WORK IN PROGRESS
What monitors Skyline and how do you monitor Skyline? What are the key things that need to be monitored? What are the expected values? All good questions.
Thunder is a Skyline app that monitors all the Skyline apps and Redis (mariadb, memcached and Graphite to be added in the near future) and notifies on significant changes to any of these components. Thunder also monitors operational changes in terms of volumes of metrics received, app run times, etc and also notifies on these aspects.
Although Skyline will monitors all of these things via the normal analysis of its own metrics, Thunder ensures that the key the operational aspects of all the parts of the Skyline stack are performing as expected without the user needing to configure alerts for lots metrics which they do not know.

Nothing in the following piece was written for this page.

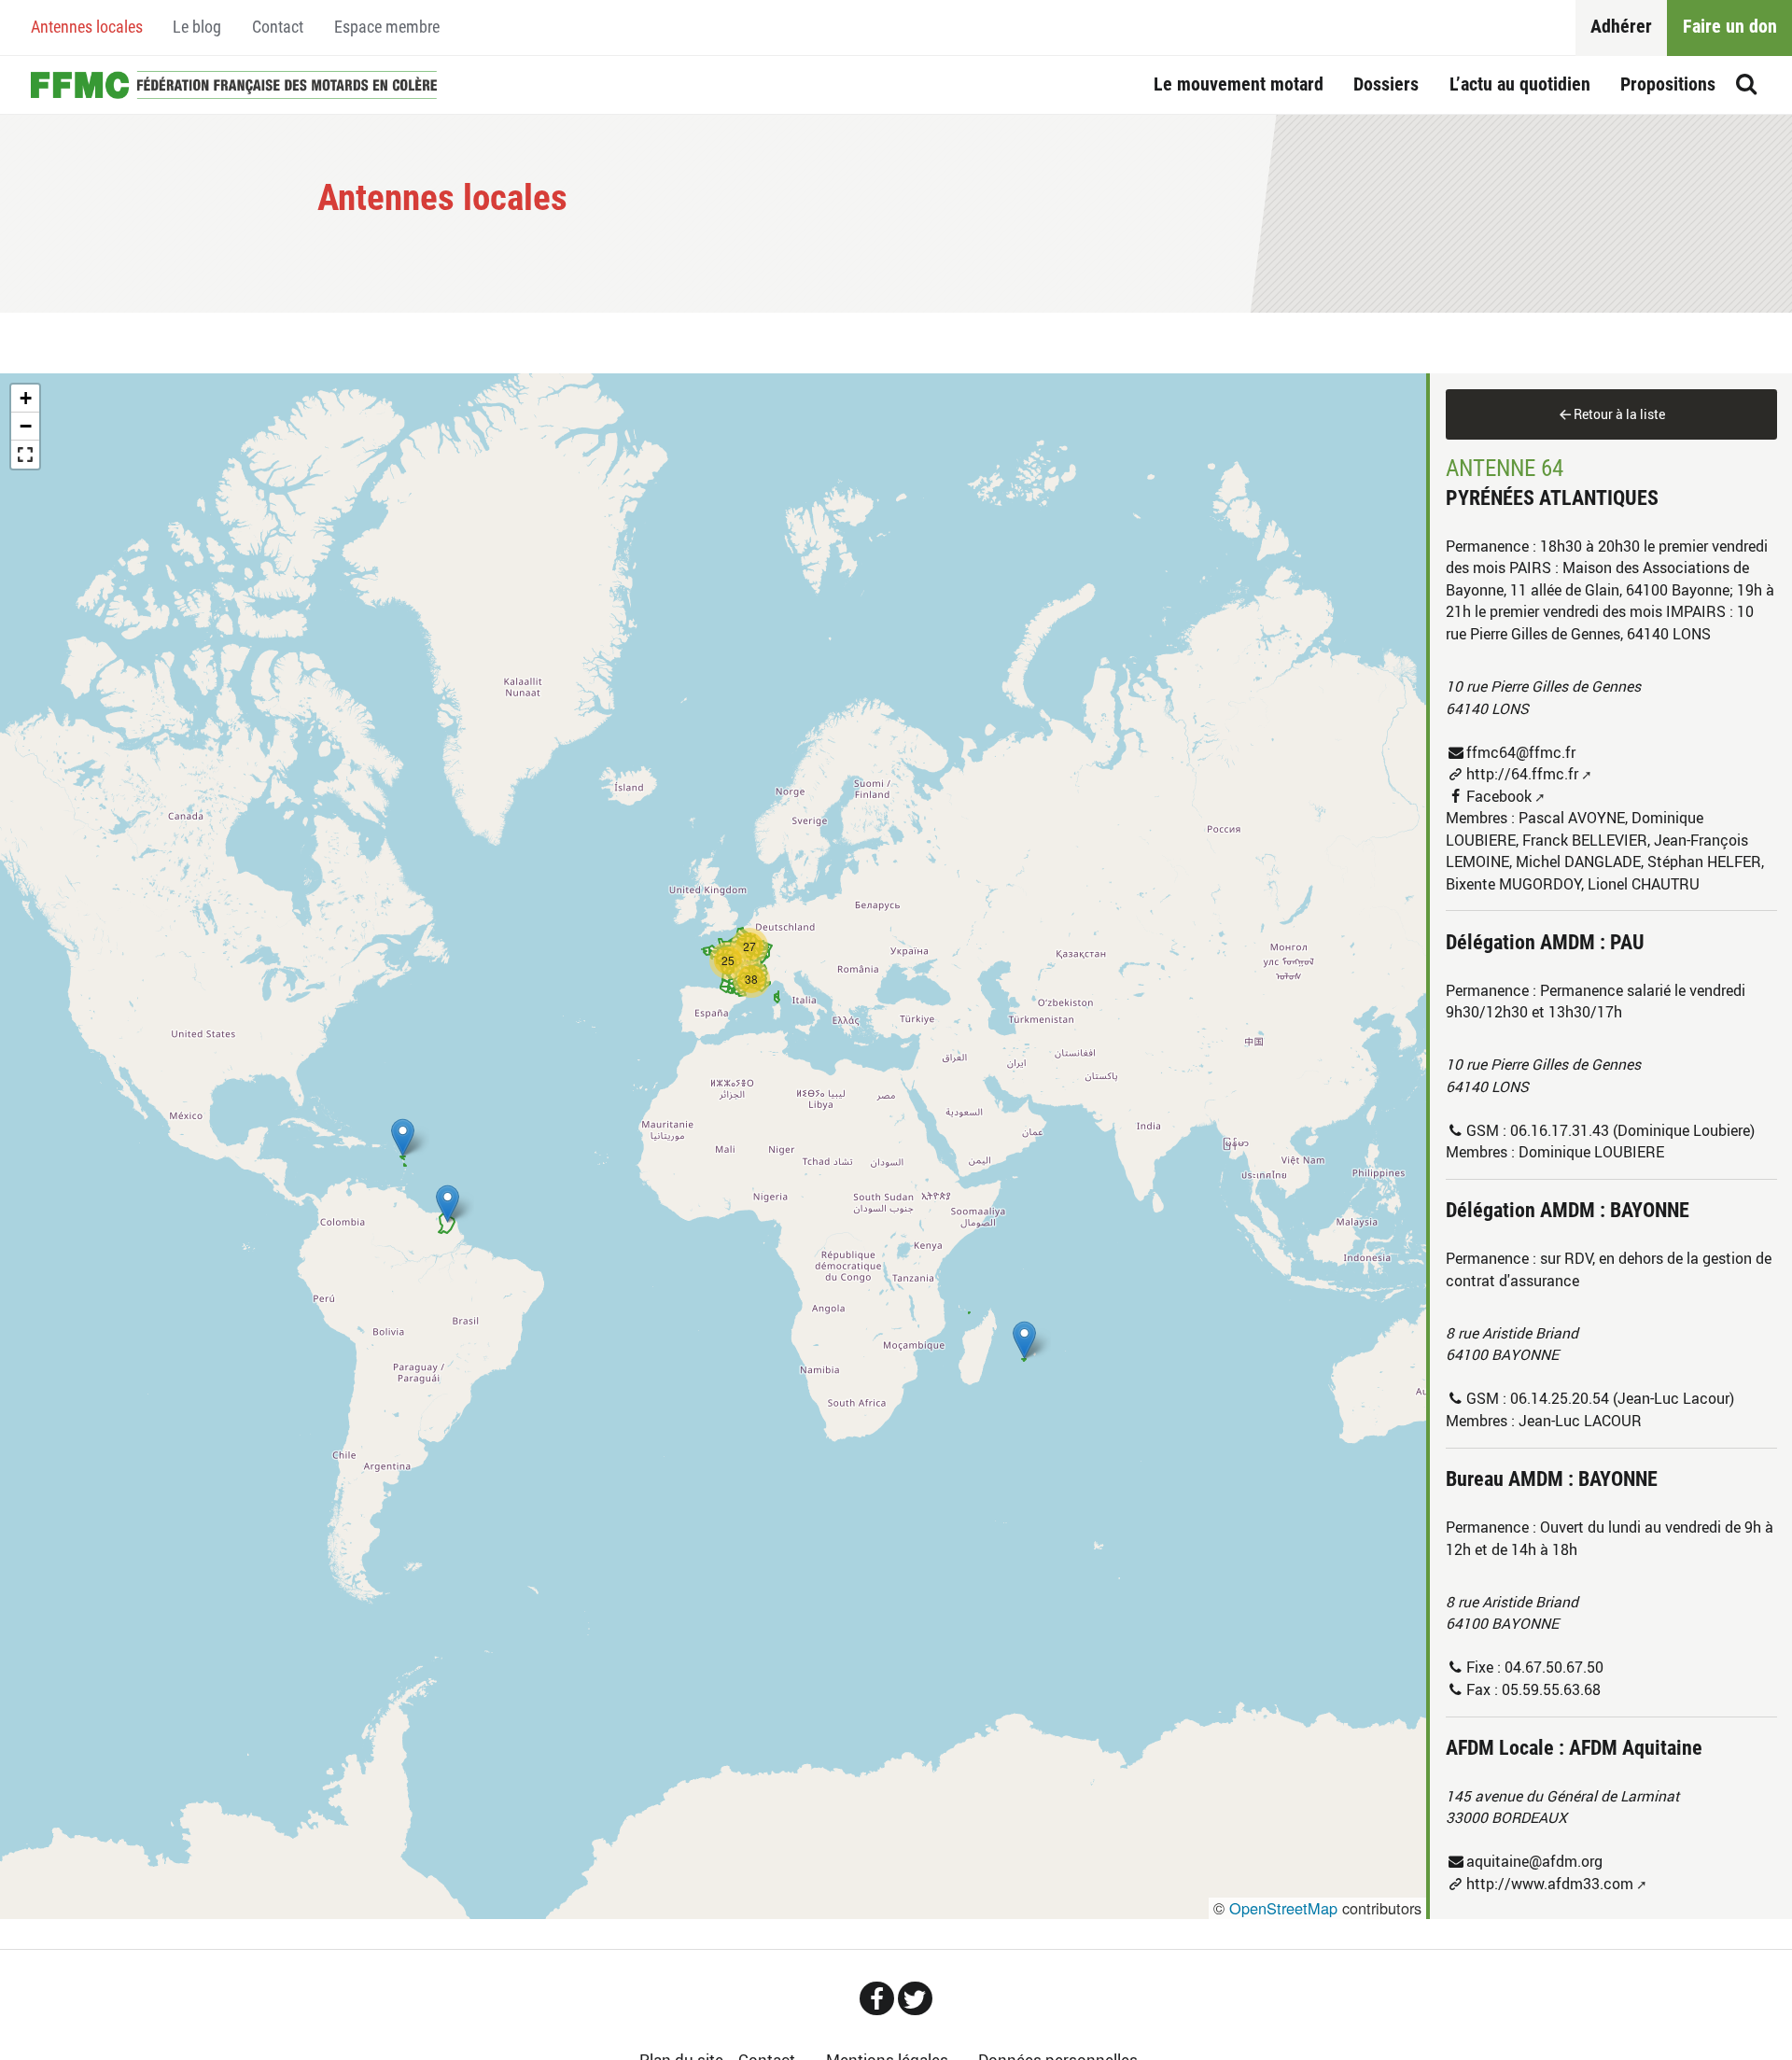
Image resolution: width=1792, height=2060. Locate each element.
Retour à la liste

Thunder can alert via SMTP, Slack and/or PagerDuty and as with all Skyline
things each check can be enabled/disabled and configured in
settings.THUNDER_CHECKS, the defaults
should be sufficient to start with. But because every deployed Skyline instance
will have different numbers of metrics being analysed, etc, many Thunder checks
use proportional values to determine if changes are significant, all these
values can be adjusted in
Thunder monitors that all enabled apps for DOWN and UP (recovered), each app creates a Redis key for itself periodically to let all the other apps know that it is UP.
Thunder monitors various aspects of each app and each of those are covered in their own pages, but basically Thunder monitors:
- Apps and Redis are UP
- Significant changes in metric volumes
- Significant changes to run times and overruns